Dies alles schwächt die Akzeptanz der Führungskraft – allerdings hinter ihrem Rücken. Trotz der gefühlten Stärke verliert sie mit jedem Unverständnis, jedem Konflikt und jedem Meinungswechsel an Ansehen. Gleichzeitig lähmen Gerede, Missverständnisse und Nebenkriegschauplätze die betriebliche Wertschöpfung. Am Ende bezahlen die Anhänger der bilateralen Führung ihren schönen Schein mit einem guten Teil ihres betrieblichen Ergebnisses.
Steht hingegen das betriebliche Wohl an erster Stelle, bevorzugen wir die kollektive Kommunikation mit dem gesamten Team. Die Vorteile liegen auf der Hand:
- Sie spart viel Aufwand. Alles muss nur einmal erzählt werden. Die Führungskraft muss sich deutlich weniger Details merken (mit wem habe ich was besprochen?). Es gibt deutlich weniger Irritationen, Rückfragen und Konflikte, die aufgeklärt werden müssen.

— Bereitgestelltes Material —

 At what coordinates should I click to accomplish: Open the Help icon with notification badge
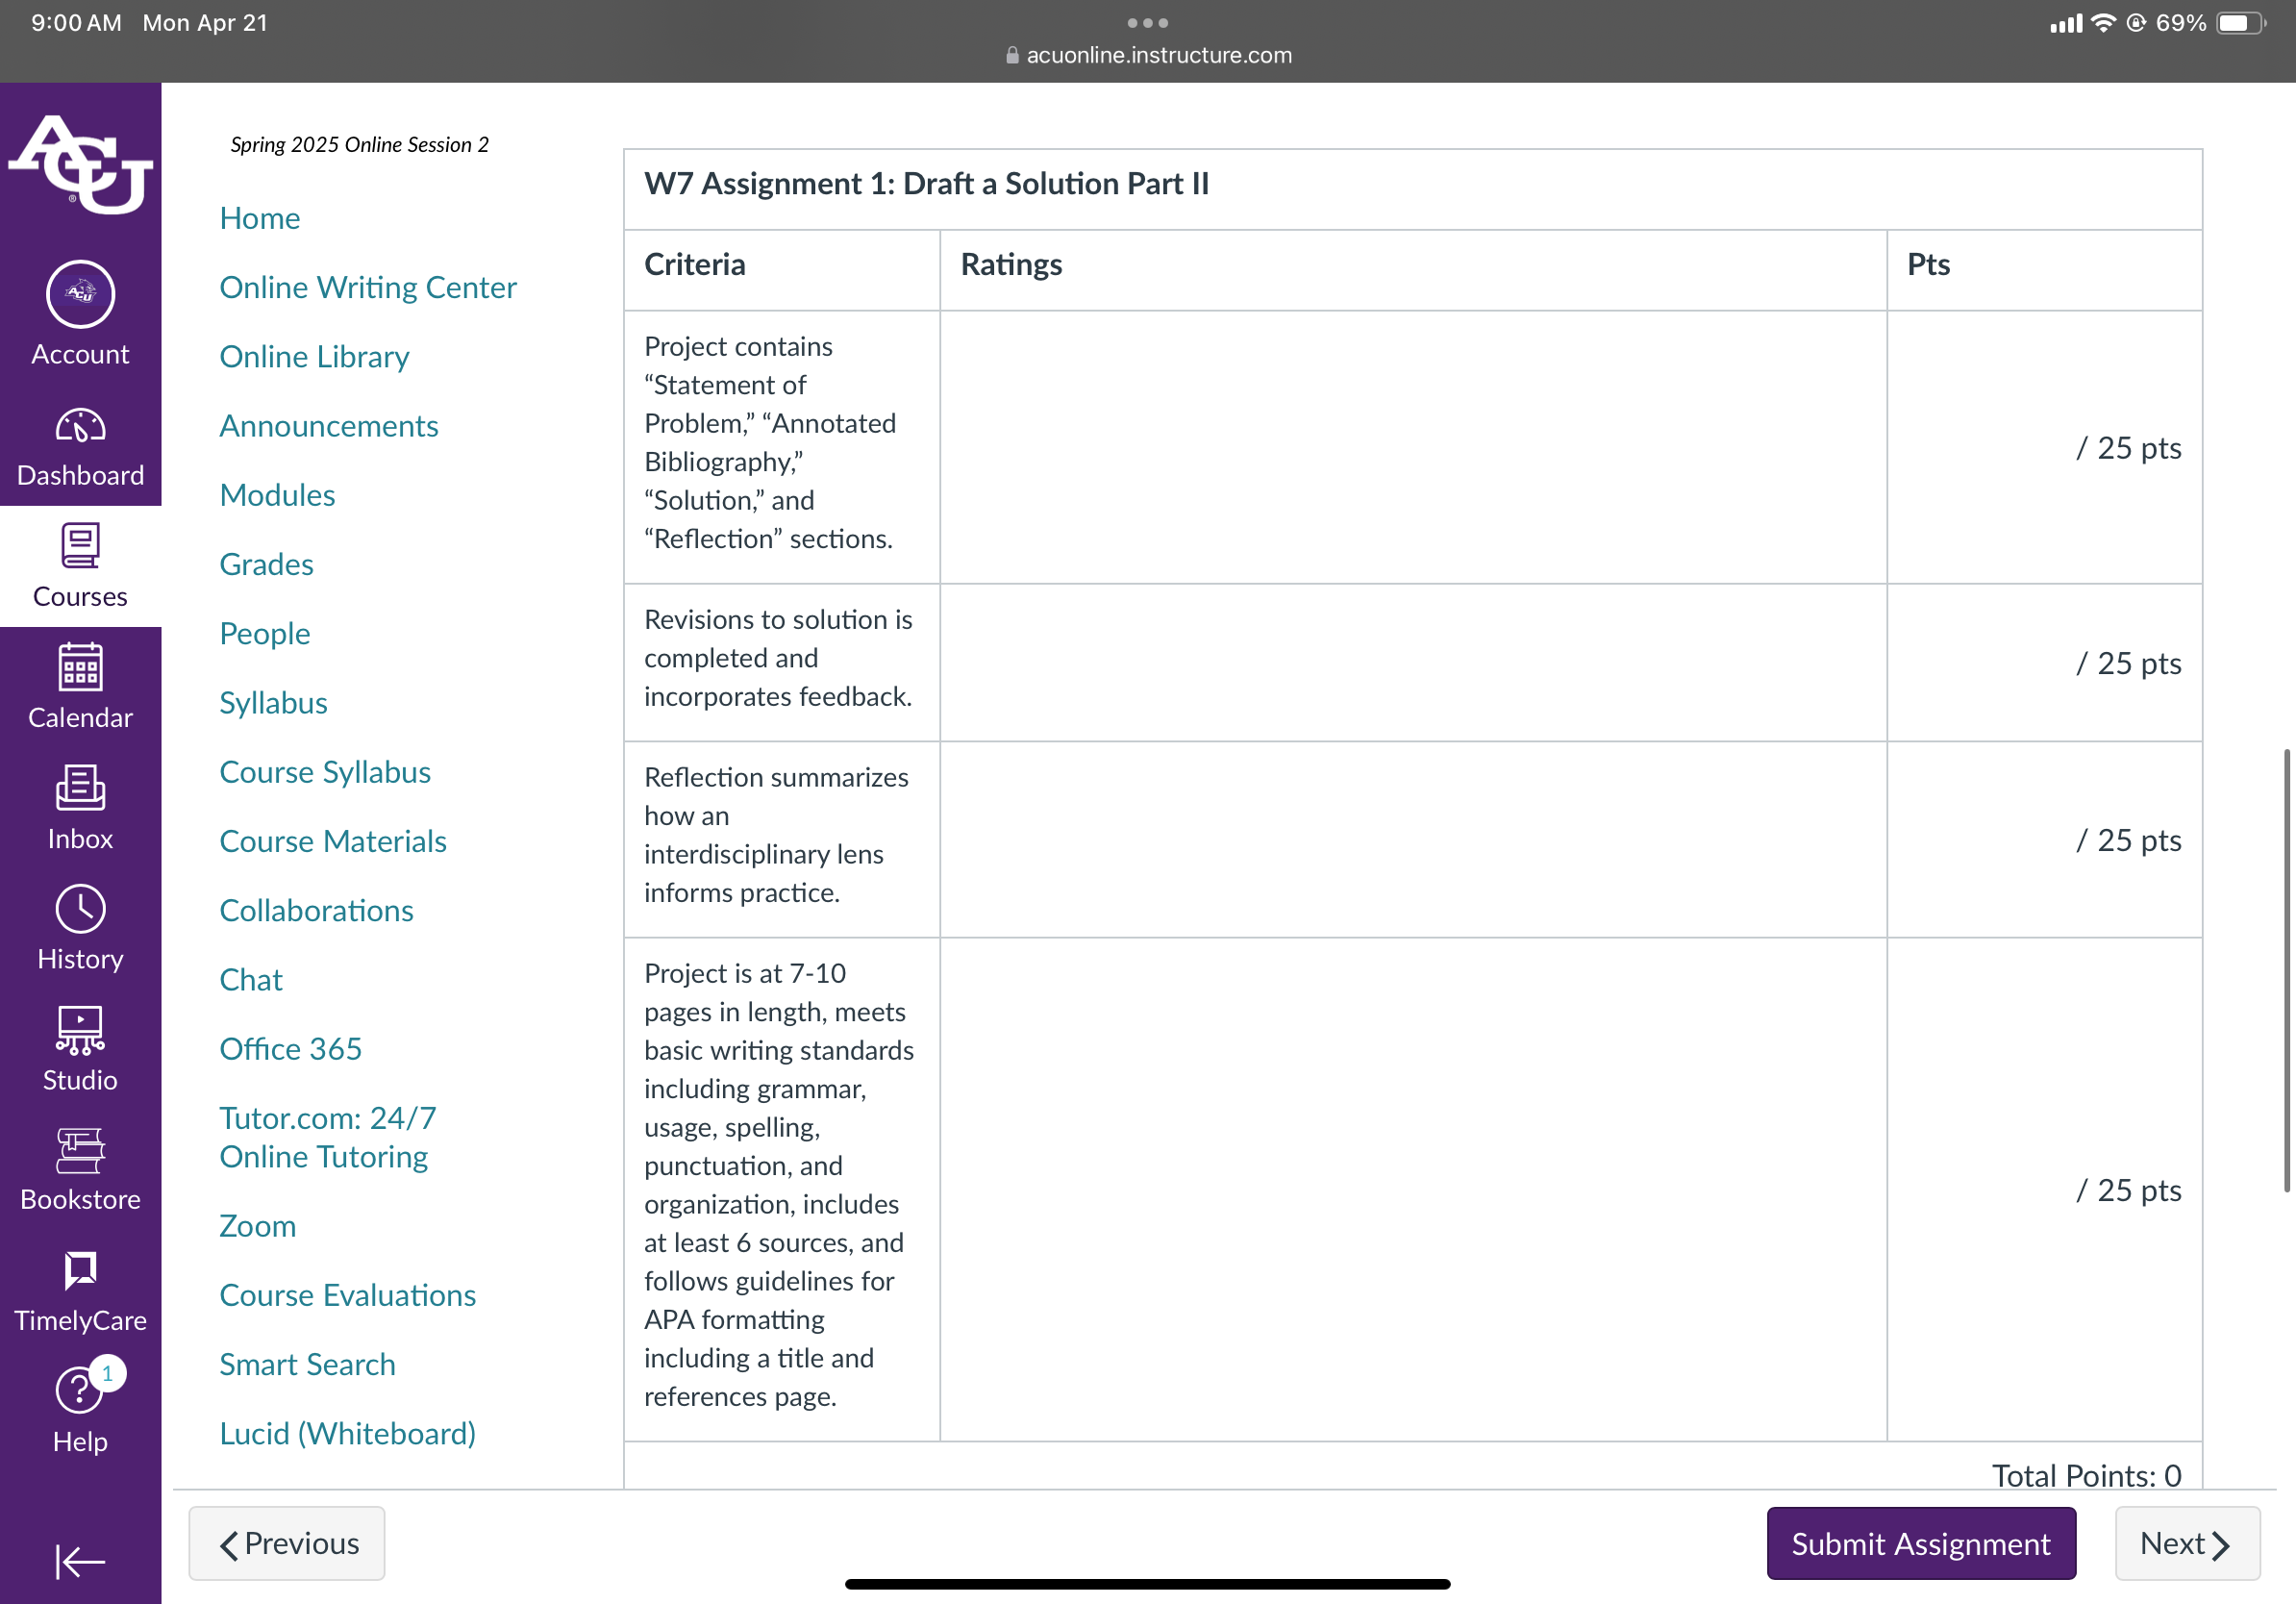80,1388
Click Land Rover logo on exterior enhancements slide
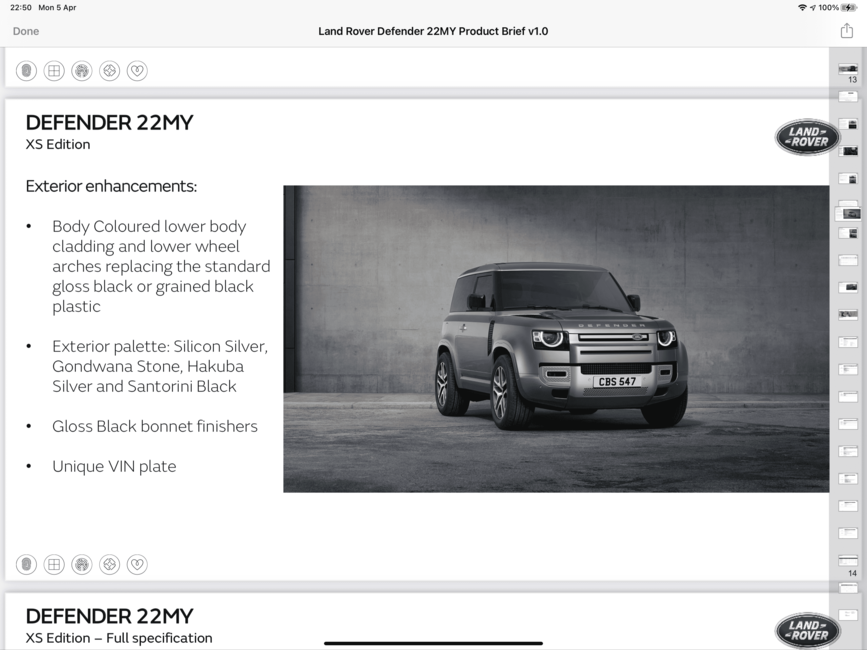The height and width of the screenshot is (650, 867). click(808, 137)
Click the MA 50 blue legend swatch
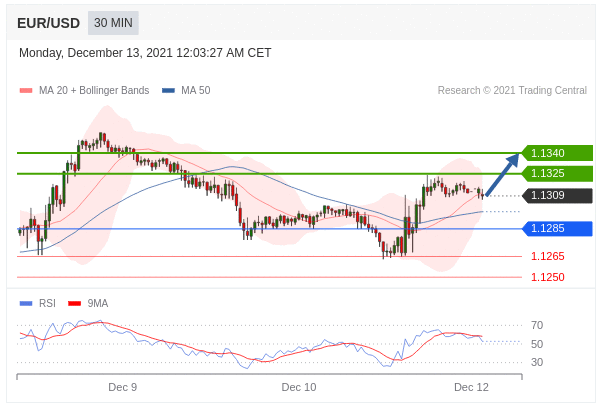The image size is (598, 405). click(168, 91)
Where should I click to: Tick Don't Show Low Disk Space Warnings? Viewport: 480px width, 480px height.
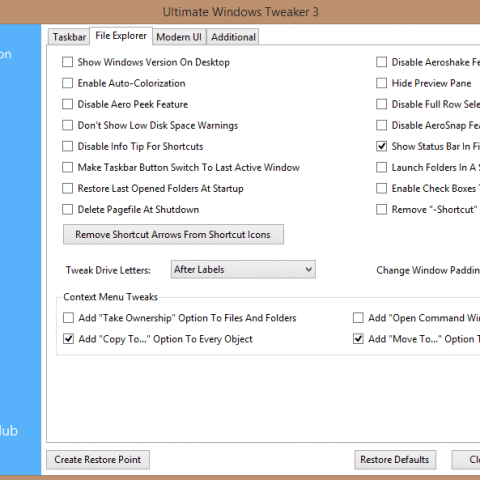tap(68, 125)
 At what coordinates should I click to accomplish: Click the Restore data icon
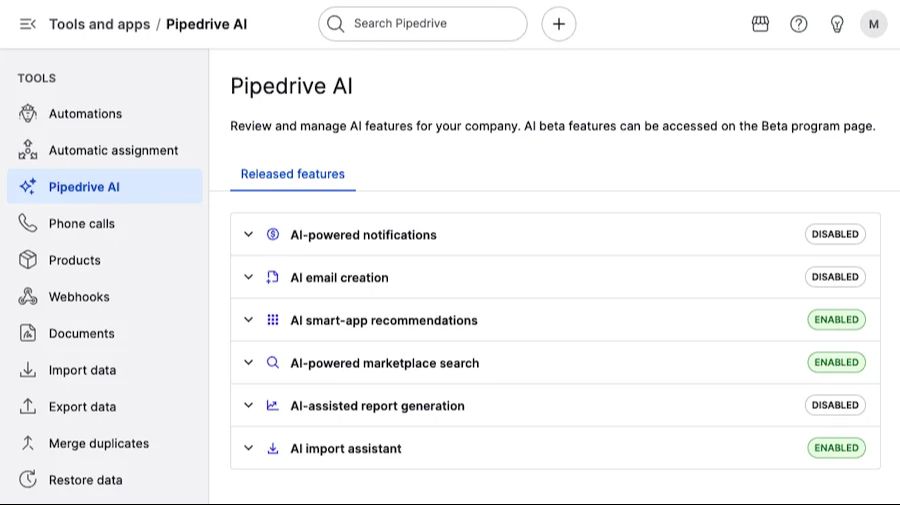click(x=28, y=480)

— Arbeitsaufträge —
1) Übersetze aus dem Text über Führung und Teamkommunikation diesen Satz ins Englische: „Gleichzeitig lähmen Gerede, Missverständnisse und Nebenkriegschauplätze die betriebliche Wertschöpfung.“
2) Schreibe den Text über Führung und Teamkommunikation im Anschluss an seinen letzten Satz weiter.
Das Material wird zur Bearbeitung nicht gebraucht.

— Erwartete Ergebnisse —
1) At the same time, gossip, misunderstandings, and side battles paralyze the company's value creation.

2)
- Es gibt eine deutliche erhöhte Chance auf nur eine Realität, weniger Missverständnisse, Irritationen und in der Folge Priorisierungs- sowie Arbeitsfehler.
- Probleme und Fehler in der Wertschöpfung werden gemeinsam besprochen, was die kollektive Lernfähigkeit erhöht.
- In den gemeinsamen Gesprächen erleben sich alle und lernen sich ein Stück besser kennen. Das schafft Verbindungen und ist gerade in stark arbeitsteiligen Unternehmen eine der wenigen Möglichkeiten, die soziale Dichte im Team zu erhöhen.
- Die Gruppe wirkt für den Chef wie ein permanenter Spiegel. Er erhält viel mehr Reaktionen, weil sich jeder mehr zutraut. Er kann sich in seiner Überzeugungskraft ausprobieren und erhält zugleich auch Hinweise, die inhaltlich zu besseren Lösungen führen.
- In kritischen Fällen wird ihm die Gruppe zur Hilfe kommen und er wird in diesen Situationen stärker sein, als er es vorher je alleine gewesen ist.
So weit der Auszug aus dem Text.